→ Task directions
In the article on the October 8th earthquake below, how many helicopters does the United Nations have for flying to the isolated villages?

** Opening Text provided block **

Oct 24, 2005
The October 8th earthquake, which struck both Pakistani Kashmir and Indian Kashmir, along with the Northwest Frontier Province of Pakistan, killed at least 53,000 people, left tens of thousands wounded and three million without shelter.
In the mountainous region where the earthquake hit, nighttime temperatures get very low at this time of the year. Freezing cold rain fell for days, aggravating the survivors’ conditions. Many face the danger of their wounds becoming infected or of getting diarrhea and typhoid due to the lack of drinkable water and sanitary facilities.
Hundreds of villages of the Muzzafarabad district with about 700,000 people are inaccessible, due to the destruction of means of communication, bridges, roads and even trails. The United Nations has only 80 helicopters to fly between those isolated villages and the high Himalayan valleys and the bases where food, water and medicine can be given to disaster victims. Only specially equipped helicopters can get to these high altitudes, and many more are needed. The U.N. coordinator of humanitarian operations said he was only able to “transport a small quantity of aid with the helicopter fleet.” He added, “Given the number of people to be attended to and the quantity of material to transport, we need an open road network with trucks moving 24 hours a day.”But the clearing of roads could take a month, according to the Pakistani official in charge.
Hundreds of thousands of tents are needed to shelter the homeless from bad weather. Blankets, camp stoves, fuel, food and drinkable water are needed.
While survivors’ lives are in danger, the helicopters and the enormous amounts of supplies needed are being used by the United States and its rich allies to control neighboring Afghanistan and to make war in Iraq.
What’s been done up to now is pathetic considering how much need exists. The population feels abandoned. “We survived the earthquake, but now we know we’re going to die of hunger and cold.”

** Closing Text provided block **
** Opening Entries provided block **

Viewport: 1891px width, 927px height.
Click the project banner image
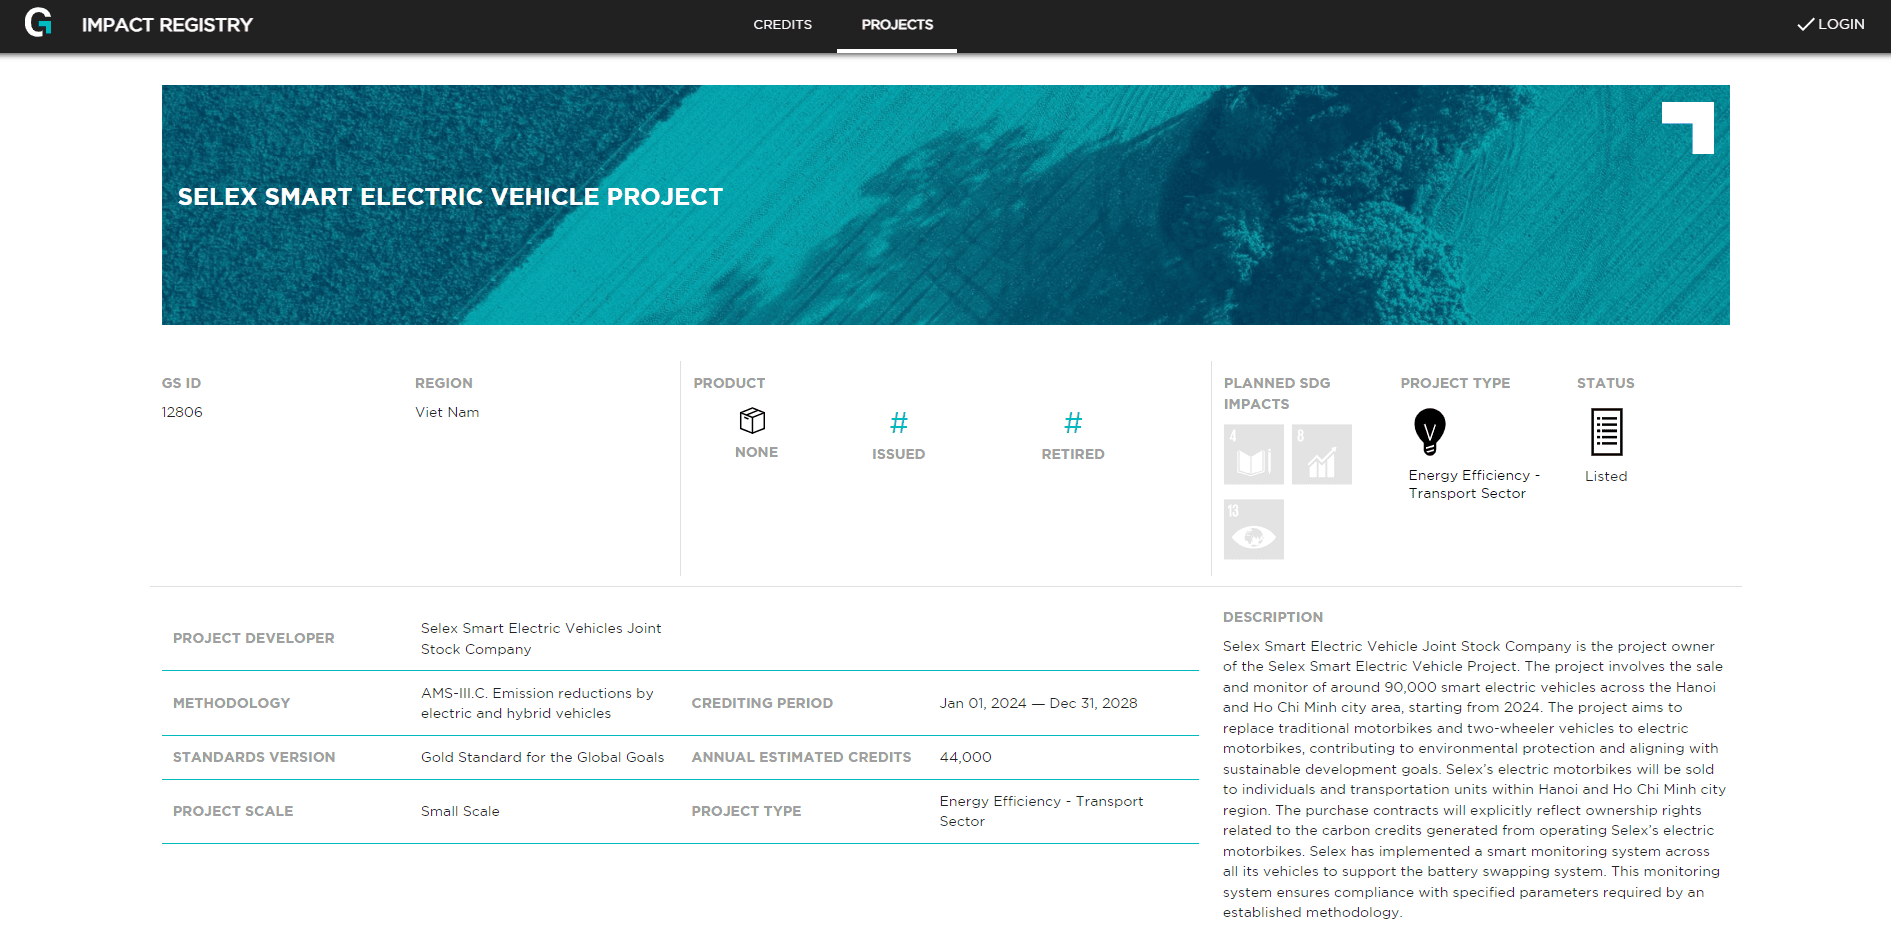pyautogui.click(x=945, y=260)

** Closing Entries provided block **
** Opening Entries provided block **

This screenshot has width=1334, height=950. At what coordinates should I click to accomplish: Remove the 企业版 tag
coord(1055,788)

** Closing Entries provided block **

→ Response to the exercise
80 helicopters.